Meeks Bay Resort and Meeks Bay Campground receive needed improvments

The U.S. Forest Service Lake Tahoe Basin Management Unit (LTBMU) completed an important water quality improvement project last fall on the West Shore of Lake Tahoe. The Meeks Bay Resort Best Management Practice (BMP) Retrofit project was designed to improve water quality and accessibility at this historic resort.

 

Color photo of the new stone parking area and swale at the Kehlet House, Meeks Bay Resort. Color photo of the new stone parking area at the Kehlet House, Meeks Bay Resort. Color photo of the new stone parking area at the Kehlet House, Meeks Bay Resort. Color photo of the new large swale or infiltration basin at the Kehlet House, Meeks Bay Resort. Color photo of the new swale or infiltration basin at the Kehlet House, Meeks Bay Resort. Color photo of a new small infiltration basin in the campground at Meeks Bay Resort. Color photo of the new barrier wall at the campground at Meeks Bay Resort. Color photo of the new rock drainage at Meeks Bay Campground. Color photo of the new large infiltration basin at Meeks Bay Campground.

 

 

Meeks Bay Resort is located on the southwest shore of Lake Tahoe and is operated by the Washoe Tribe of CA and NV under a special use permit from the LTBMU. Built in the early 1900s, areas of the resort were in need of upgrades to bring water quality and accessibility requirements into compliance with current standards. Careful planning took place before the improvements were implemented in order to maintain the visual and aesthetic qualities of the resort.

The Kehlet House overlooking Meeks Bay and Lake Tahoe was built between the 1930s and the 1960s and is eligible for listing on the National Register of Historic Properties. This historic structure is used for weddings and special events. Before the improvements, the parking area at the Kehlet House was native surface covered with wood chips. The parking area was reconstructed with pervious paver stones and boulders were installed to prevent parking on bare soil.
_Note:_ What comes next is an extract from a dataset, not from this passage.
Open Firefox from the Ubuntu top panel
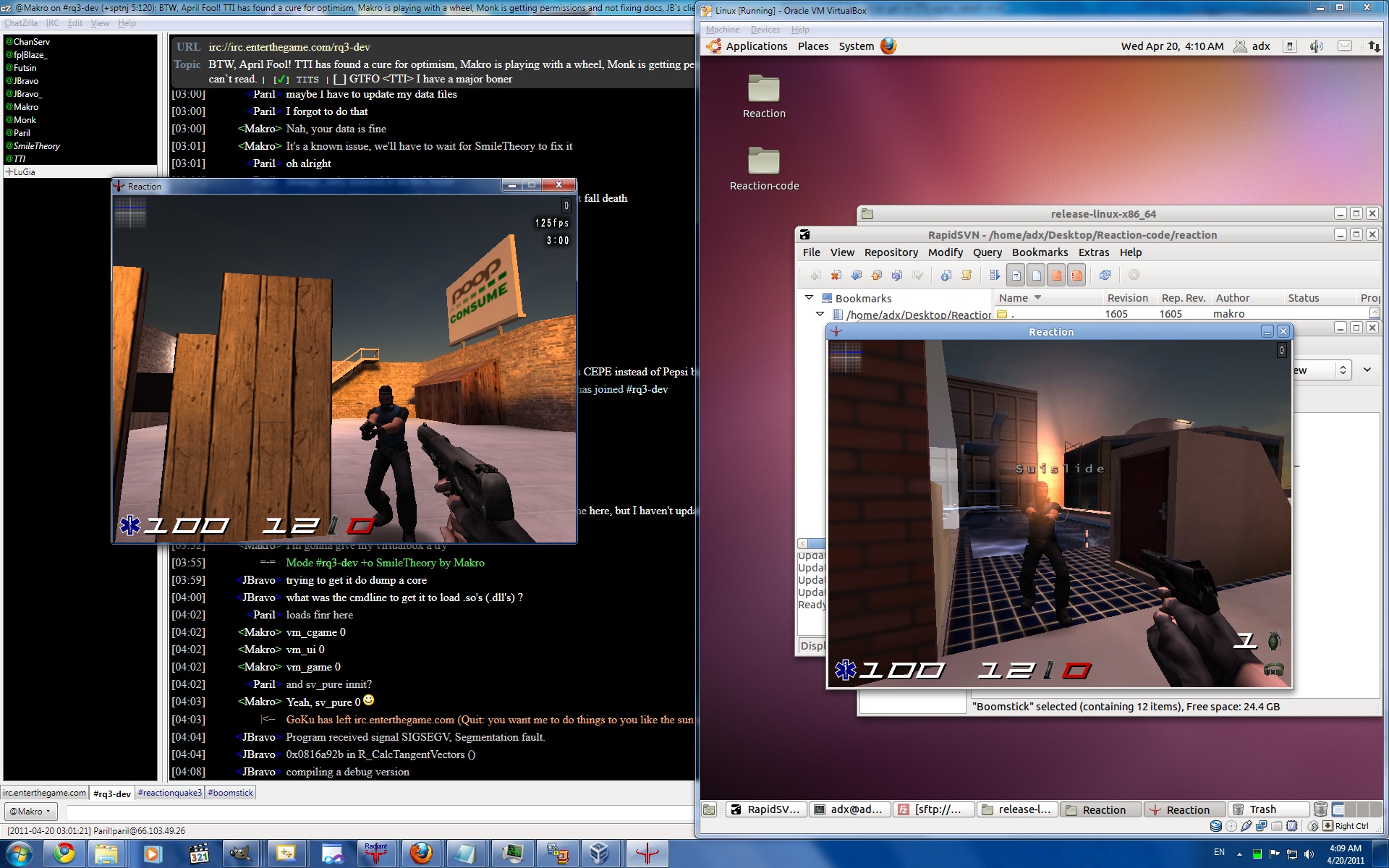 click(888, 46)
Instead of painting lines in the parking lot, which would detract from the historic setting, pavers of different colors and alternating patterns were installed to differentiate parking spaces. "The Meeks Bay improvements showcase how projects in the Lake Tahoe Basin can be both aesthetically pleasing and provide the water quality upgrades needed to reduce the amount of sediments that reach Lake Tahoe." said project leader Ashley Sommer.

A large swale or infiltration basin was constructed on the north side of the parking area that is adjacent to Lake Tahoe. Runoff from the parking area is captured and allowed to infiltrate the soil instead of running into the lake. An accessible entrance to the beach/ lakefront area was constructed and BMPs were installed around the Kehlet House and the cabins along the lakeshore. Overhead electrical wires previously supported by trees were removed and installed underground in order to comply with current building codes.

Improvements to the resort campground included paving and grading 11 campsites and constructing 15 small infiltration basins throughout the campground. The infiltration basins capture runoff and allow it to soak into the ground instead of running into nearby Meeks Creek and Lake Tahoe. A barrier wall was constructed between the campground and Highway 89. Double split-face blocks filled with cement and columns and caps made of granite replaced the existing chain link fence. The new wall allows runoff from the highway to slow and infiltrate the soil before reaching the campground.

At nearby Meeks Bay Campground, a channel previously lined with plastic that held runoff from Highway 89 was replaced with a rock channel and large infiltration basin. The infiltration basin at the bottom of the new rock channel collects runoff and allows it to permeate the soil preventing sediment from reaching Lake Tahoe.

This significant water quality project was funded by the Southern Nevada Public Land Management Act and water line work in the campground was funded by the regional Capital Improvement Program.